Last night we took Zsolt to the airport and he flew off to Hungary. Actually, he’s still in the process of flying to Hungary and I can only imagine his state of exhaustion. By the time he makes it to his sister’s home in Erd, he’ll have been travelling for about 24 hours on very little sleep.

This morning I woke up, exercised, made a cup of tea . . . had some yogurt, fixed the bed, read the news . . . and now I’m here writing.

Make a plan: so this is my plan. Morning will be for writing, as it should always be but often is not, and this afternoon I’ll be reading up on NLP in order to better write around the topic of coaching, mentoring and leadership. This evening I’ll gorge myself on reality television and maybe help my dad with making dinner.

Zsolt and I often separate for long periods of time.

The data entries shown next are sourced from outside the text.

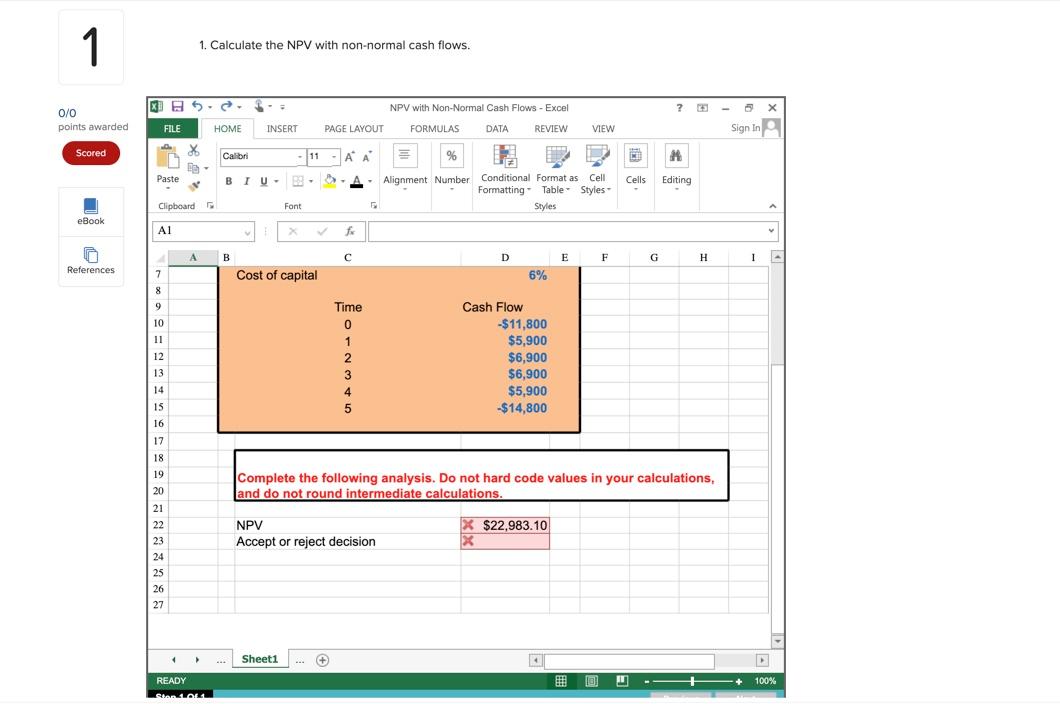Click the Name Box showing A1
The image size is (1060, 704).
pyautogui.click(x=198, y=230)
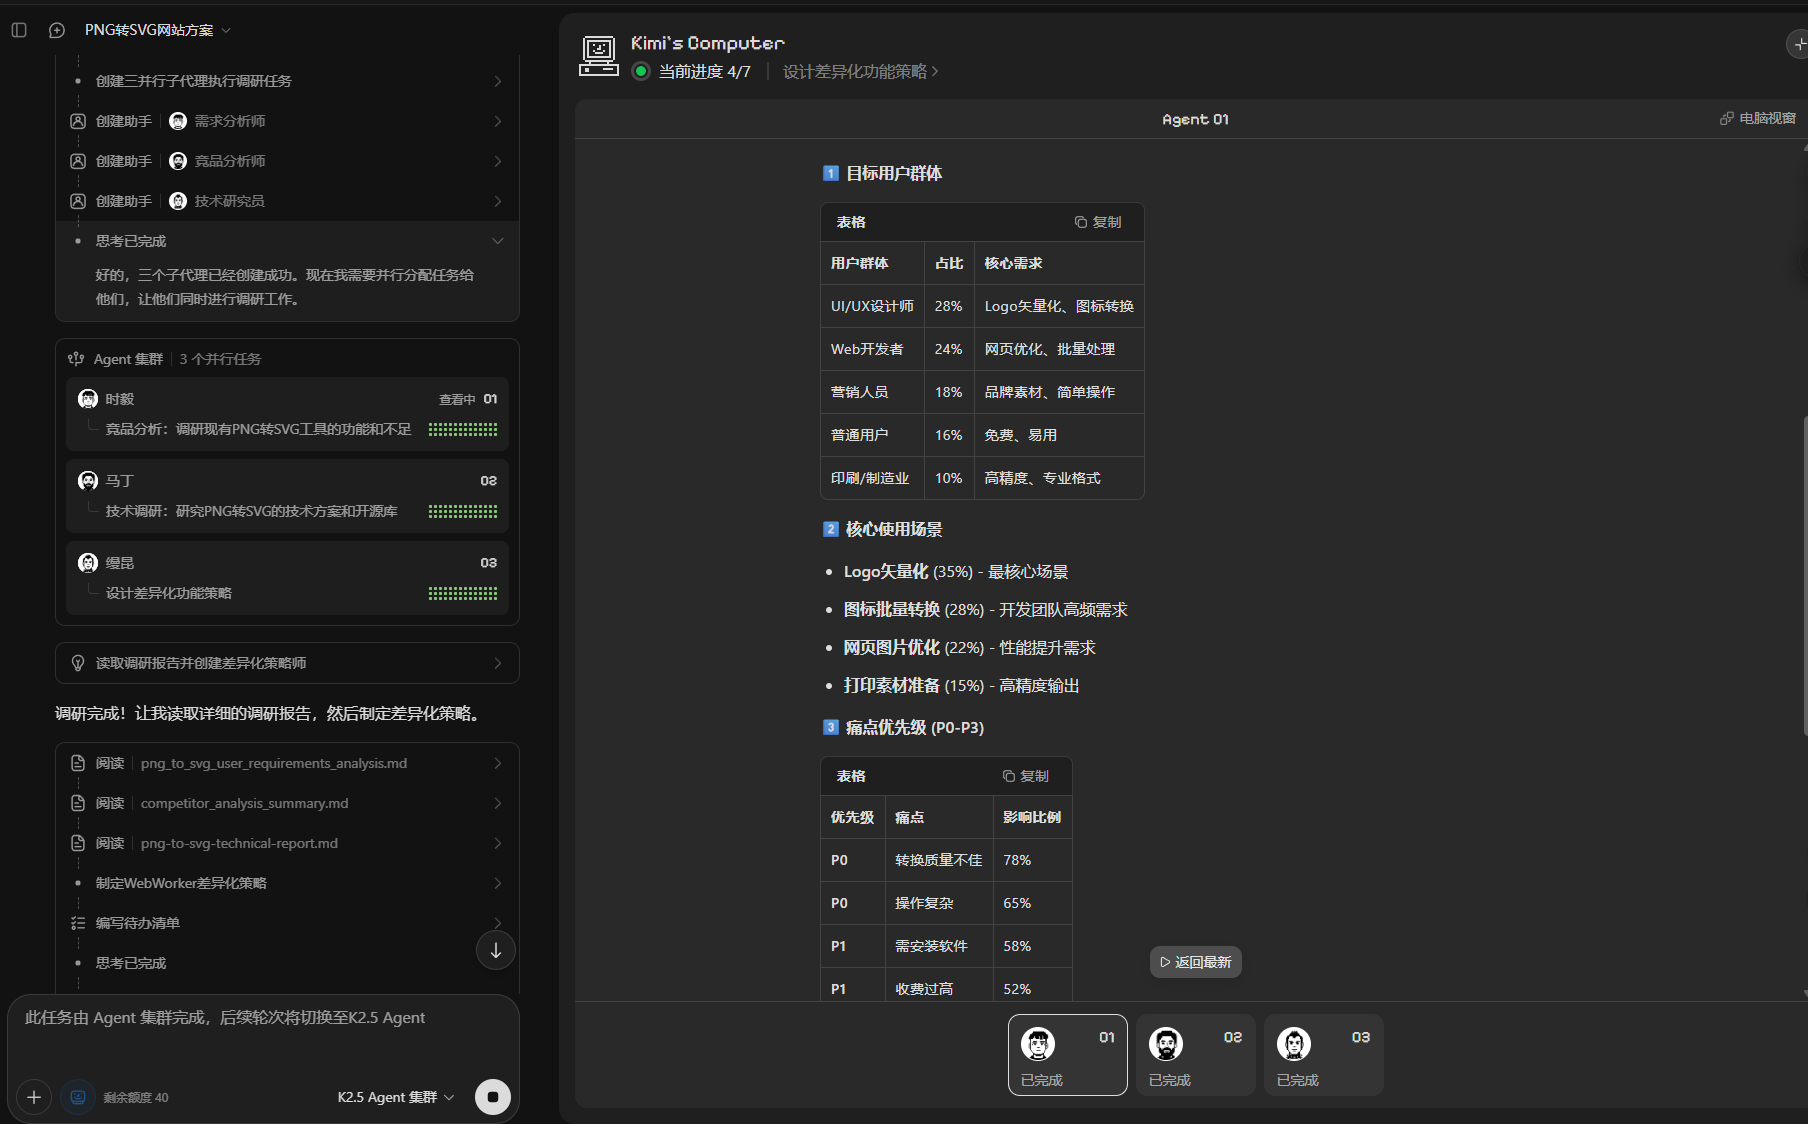Open the PNG转SVG网站方案 title dropdown

[158, 30]
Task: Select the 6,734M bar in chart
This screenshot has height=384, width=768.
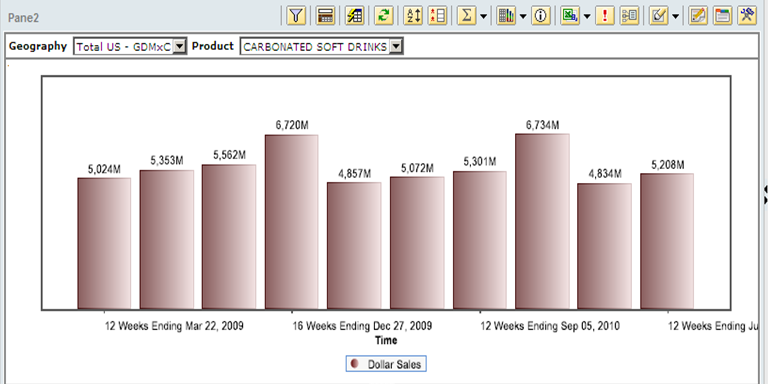Action: coord(542,221)
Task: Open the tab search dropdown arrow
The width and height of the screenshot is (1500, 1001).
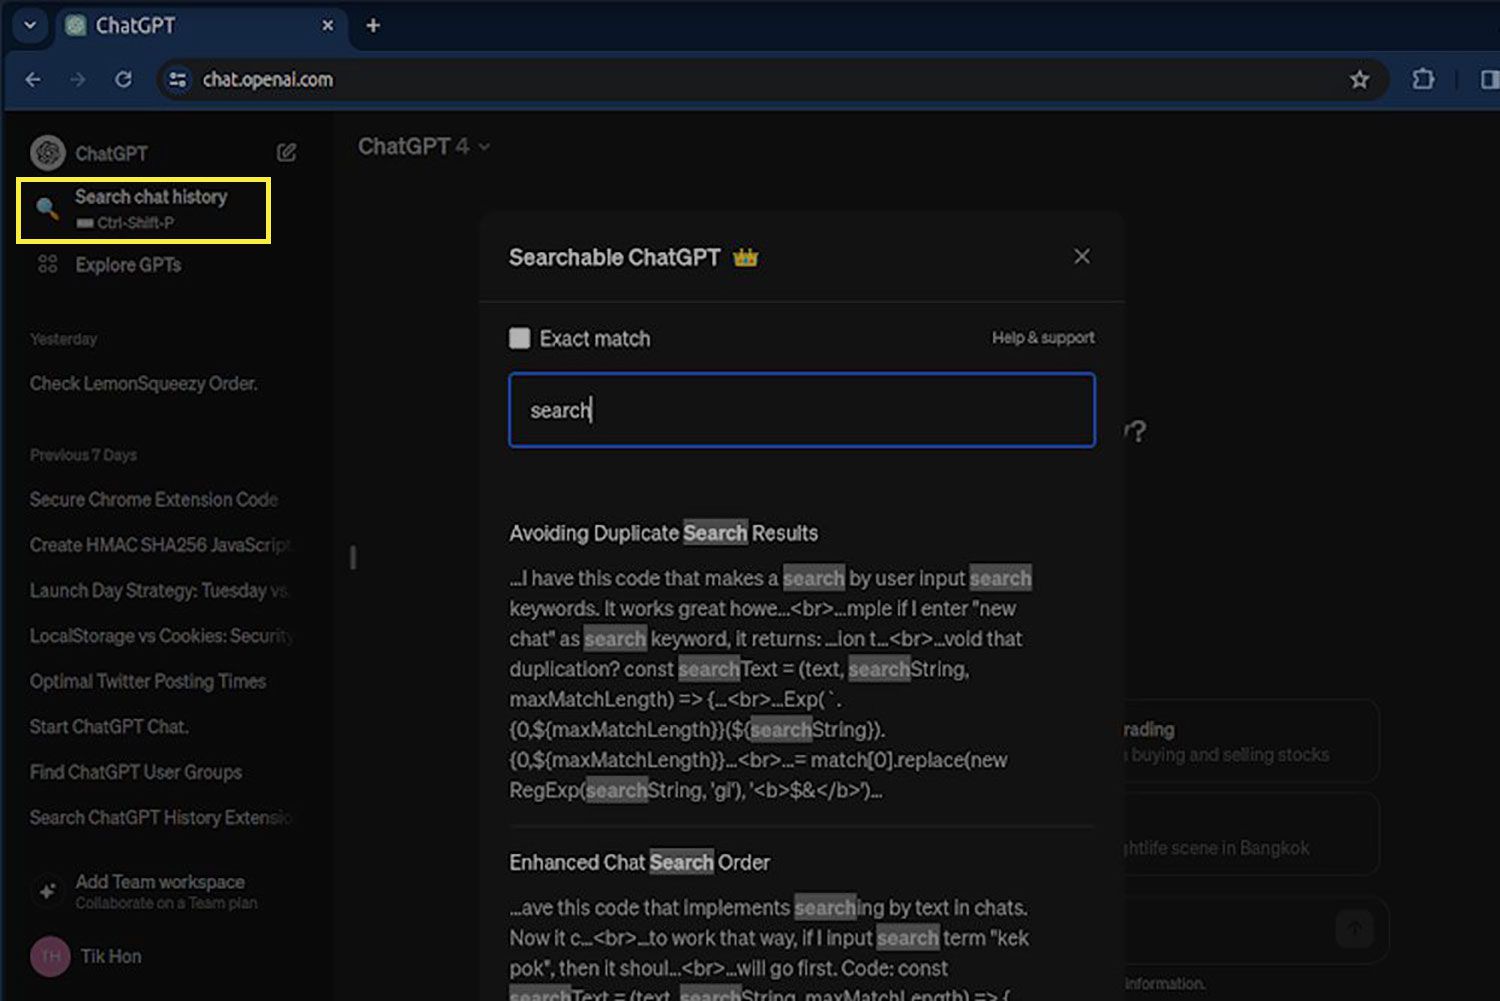Action: tap(30, 26)
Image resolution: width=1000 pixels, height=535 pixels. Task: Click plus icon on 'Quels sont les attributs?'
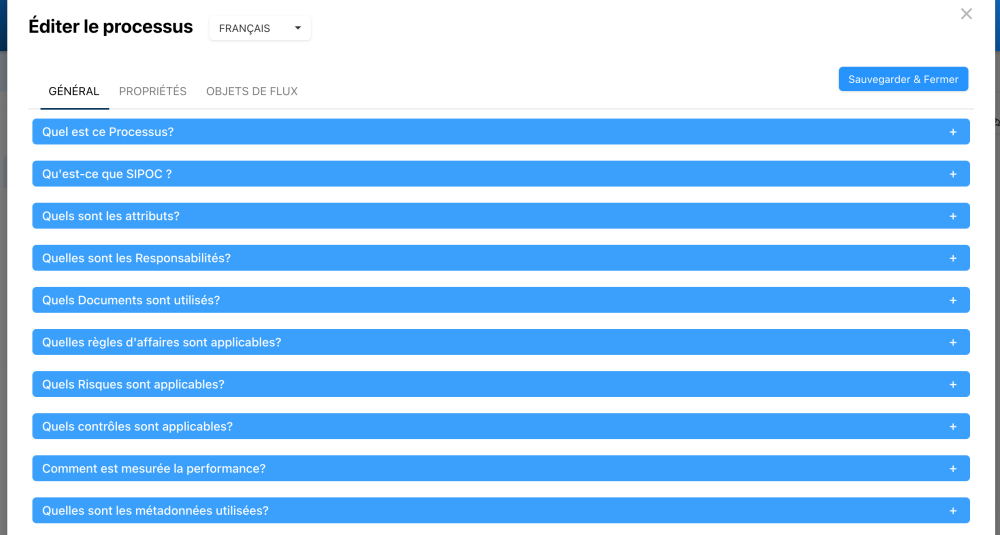(x=953, y=216)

He’s from Hungary, I’m from Canada . . . so when the holidays roll around, (and considering we currently have no children) one of us generally takes off to visit family for three to four weeks at a time. And when I say, ‘one of us’ that really means I take off to visit family, and leave Zsolt alone to fend for himself.

So I cannot hold a grudge against his going away for so long this time. Particularly since he’ll be attending his grandmother’s funeral and, I imagine, helping sort out things that need sorting.

But I guess it’s been a while since we split like this . . . about 14 months since our last separation (Christmas to Canada, which lasted for five weeks.)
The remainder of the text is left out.